Kritik: Forschungsfeindliches Klima in Deutschland Ist das Bio oder kann das weg?

Bonn · Der Vorsitzende der Geschäftsleitung des Pharmaunternehmens Merck, Karl-Ludwig Kley, wandte sich gegen ein zunehmend forschungsfeindliches Klima in Deutschland.

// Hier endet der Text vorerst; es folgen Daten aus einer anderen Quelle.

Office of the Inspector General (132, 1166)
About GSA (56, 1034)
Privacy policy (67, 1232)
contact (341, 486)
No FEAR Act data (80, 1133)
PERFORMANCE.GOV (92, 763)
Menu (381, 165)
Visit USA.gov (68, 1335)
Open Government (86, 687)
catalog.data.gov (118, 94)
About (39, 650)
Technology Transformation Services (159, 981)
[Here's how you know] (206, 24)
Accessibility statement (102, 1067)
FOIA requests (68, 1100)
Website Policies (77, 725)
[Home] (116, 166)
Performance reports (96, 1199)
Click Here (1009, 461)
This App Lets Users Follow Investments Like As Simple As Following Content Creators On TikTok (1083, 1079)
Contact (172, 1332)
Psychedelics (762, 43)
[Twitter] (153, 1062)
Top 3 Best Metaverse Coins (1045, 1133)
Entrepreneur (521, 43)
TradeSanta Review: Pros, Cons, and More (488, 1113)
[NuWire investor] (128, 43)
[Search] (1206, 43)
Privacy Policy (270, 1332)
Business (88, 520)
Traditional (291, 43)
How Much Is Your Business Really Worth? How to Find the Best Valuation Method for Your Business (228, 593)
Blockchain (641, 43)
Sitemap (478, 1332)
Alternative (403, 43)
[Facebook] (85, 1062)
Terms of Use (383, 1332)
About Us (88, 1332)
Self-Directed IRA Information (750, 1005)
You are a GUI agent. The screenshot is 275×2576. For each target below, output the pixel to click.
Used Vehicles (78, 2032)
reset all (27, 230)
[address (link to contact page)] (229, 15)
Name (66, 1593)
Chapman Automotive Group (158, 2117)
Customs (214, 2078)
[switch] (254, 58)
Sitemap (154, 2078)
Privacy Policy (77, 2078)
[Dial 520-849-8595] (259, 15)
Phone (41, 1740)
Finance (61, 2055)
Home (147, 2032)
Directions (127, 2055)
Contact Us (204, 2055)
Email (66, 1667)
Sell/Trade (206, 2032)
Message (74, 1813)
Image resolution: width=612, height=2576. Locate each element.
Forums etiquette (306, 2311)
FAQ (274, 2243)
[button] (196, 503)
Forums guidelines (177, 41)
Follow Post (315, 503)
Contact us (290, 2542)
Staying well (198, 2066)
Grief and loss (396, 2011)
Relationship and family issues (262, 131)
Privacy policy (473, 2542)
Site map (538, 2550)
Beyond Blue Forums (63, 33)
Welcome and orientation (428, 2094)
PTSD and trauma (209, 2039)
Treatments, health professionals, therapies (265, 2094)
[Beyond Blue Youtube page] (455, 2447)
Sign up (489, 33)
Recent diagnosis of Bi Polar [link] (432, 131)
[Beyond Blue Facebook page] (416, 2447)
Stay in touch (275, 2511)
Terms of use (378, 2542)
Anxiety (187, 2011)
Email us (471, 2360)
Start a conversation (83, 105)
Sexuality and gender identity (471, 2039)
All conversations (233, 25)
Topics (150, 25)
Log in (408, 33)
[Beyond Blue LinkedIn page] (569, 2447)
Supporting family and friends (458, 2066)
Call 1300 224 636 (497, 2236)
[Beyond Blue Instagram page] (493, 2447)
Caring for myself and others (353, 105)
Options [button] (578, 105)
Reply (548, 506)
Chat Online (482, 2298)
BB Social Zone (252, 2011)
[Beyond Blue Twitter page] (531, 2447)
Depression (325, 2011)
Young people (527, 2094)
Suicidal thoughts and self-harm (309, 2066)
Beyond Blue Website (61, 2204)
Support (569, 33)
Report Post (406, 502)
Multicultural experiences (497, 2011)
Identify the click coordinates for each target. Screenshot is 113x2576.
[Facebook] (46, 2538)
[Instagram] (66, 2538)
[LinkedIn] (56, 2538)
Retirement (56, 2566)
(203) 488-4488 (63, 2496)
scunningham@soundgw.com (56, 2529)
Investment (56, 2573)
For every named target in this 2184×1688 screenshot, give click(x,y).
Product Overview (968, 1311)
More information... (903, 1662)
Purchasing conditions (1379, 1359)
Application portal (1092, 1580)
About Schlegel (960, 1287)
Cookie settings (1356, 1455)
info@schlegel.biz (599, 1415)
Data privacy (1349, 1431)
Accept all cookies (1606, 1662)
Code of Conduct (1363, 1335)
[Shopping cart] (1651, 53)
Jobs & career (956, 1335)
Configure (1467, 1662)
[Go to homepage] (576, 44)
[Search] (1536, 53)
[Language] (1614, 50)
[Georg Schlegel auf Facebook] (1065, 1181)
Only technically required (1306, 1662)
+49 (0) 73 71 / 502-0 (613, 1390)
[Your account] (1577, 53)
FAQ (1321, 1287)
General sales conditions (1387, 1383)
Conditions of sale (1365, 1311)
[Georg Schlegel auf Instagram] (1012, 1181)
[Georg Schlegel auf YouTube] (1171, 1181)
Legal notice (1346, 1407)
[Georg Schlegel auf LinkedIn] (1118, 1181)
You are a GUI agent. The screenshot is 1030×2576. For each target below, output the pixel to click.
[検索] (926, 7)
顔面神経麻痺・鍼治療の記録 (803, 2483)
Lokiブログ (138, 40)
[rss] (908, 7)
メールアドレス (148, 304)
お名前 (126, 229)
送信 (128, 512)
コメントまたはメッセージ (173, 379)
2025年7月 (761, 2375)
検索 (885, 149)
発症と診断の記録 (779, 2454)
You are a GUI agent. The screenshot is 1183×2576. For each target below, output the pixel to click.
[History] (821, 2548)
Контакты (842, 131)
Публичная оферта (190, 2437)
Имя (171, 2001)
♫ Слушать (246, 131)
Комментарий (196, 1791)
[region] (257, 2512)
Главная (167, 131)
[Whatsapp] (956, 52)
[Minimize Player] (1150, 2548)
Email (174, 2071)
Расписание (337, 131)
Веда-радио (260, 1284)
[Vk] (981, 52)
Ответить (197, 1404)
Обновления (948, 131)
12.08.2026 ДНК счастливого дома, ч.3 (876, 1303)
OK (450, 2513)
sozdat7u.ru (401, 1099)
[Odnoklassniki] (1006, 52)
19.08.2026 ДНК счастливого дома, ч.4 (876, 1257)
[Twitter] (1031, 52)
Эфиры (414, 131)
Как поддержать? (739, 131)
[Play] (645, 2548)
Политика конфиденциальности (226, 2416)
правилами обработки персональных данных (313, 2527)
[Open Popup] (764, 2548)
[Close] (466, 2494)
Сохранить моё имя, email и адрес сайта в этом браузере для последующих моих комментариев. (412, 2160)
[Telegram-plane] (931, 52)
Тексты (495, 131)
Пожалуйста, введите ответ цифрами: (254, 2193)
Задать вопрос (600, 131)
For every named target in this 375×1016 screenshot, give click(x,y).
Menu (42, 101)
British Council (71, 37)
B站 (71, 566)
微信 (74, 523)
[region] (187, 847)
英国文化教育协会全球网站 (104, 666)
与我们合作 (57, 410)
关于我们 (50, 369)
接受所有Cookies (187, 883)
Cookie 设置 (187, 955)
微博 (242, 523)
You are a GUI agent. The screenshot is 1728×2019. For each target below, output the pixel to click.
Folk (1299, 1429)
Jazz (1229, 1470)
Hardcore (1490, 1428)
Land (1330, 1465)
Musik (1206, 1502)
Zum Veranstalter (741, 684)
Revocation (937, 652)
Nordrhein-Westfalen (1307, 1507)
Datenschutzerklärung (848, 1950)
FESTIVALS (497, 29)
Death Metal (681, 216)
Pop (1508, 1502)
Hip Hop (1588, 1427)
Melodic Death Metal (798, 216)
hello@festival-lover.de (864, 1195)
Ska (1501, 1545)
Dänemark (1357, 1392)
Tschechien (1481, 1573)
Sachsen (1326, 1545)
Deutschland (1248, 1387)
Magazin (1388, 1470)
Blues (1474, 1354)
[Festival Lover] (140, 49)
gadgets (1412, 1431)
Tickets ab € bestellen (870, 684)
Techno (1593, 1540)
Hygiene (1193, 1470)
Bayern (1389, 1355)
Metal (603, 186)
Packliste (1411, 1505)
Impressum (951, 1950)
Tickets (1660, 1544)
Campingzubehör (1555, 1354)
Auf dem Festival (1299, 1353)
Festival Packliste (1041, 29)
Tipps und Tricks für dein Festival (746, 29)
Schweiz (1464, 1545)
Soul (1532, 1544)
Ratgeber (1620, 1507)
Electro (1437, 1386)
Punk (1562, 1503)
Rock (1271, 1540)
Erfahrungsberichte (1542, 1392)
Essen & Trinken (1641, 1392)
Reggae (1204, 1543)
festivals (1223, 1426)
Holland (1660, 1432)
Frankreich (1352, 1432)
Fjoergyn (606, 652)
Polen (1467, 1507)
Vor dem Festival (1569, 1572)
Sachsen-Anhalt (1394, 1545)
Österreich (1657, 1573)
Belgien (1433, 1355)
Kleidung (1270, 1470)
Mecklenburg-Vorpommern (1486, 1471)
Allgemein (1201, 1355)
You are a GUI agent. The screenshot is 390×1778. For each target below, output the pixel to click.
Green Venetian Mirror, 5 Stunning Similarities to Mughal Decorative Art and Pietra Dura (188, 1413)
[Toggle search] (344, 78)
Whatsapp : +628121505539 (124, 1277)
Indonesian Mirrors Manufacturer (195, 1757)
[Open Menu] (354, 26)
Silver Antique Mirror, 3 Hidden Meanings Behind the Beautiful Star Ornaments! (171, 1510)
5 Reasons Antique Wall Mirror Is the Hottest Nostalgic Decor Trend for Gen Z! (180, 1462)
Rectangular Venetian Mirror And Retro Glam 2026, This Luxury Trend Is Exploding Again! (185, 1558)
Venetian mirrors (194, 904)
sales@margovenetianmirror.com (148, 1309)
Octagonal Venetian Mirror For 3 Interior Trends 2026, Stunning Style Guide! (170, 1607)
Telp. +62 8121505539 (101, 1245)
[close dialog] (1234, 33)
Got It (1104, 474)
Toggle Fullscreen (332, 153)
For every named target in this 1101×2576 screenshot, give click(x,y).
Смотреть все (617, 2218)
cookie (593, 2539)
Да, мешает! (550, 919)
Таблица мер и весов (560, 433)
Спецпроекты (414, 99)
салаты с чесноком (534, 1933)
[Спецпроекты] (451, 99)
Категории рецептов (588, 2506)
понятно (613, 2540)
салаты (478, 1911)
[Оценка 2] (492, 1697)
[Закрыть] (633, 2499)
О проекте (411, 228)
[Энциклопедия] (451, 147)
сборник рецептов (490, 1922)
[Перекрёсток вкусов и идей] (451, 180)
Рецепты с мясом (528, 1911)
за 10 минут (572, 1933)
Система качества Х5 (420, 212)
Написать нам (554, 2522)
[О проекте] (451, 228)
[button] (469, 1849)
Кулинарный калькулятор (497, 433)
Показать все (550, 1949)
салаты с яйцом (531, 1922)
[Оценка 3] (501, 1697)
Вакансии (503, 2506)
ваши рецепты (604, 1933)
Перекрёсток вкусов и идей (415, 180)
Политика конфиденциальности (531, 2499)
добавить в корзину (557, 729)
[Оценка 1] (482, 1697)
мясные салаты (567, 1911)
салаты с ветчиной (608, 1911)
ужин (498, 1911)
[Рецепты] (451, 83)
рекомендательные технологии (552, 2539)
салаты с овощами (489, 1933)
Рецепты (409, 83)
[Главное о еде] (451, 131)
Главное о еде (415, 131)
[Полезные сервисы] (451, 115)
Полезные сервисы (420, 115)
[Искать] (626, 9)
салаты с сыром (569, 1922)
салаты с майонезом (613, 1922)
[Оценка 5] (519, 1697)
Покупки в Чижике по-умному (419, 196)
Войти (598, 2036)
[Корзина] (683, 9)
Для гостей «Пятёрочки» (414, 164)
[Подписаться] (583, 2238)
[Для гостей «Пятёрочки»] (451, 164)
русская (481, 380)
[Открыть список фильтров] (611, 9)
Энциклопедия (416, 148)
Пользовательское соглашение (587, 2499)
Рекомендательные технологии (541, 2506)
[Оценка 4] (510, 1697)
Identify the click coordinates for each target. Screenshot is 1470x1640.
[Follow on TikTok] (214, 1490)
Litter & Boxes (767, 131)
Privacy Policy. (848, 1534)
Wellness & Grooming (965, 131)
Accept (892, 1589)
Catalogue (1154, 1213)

"Das ist der erste Vortrag in meinem Leben, den ich in Bonn halte", begrüßte Karl-Ludwig Kley die Gäste des Internationalen Clubs gestern Abend in der Godesberger Redoute: Eine interessante Premiere, denn mit seinem Vortrag zum Thema "Ist das Bio oder kann das weg?" identifizierte der Merck-Chef eine "gutbürgerliche Beharrlichkeit, die Risiken und Veränderung fürchte" als eine der größten Gefahren für die Zukunft des Wirtschaftsstandorts Deutschland.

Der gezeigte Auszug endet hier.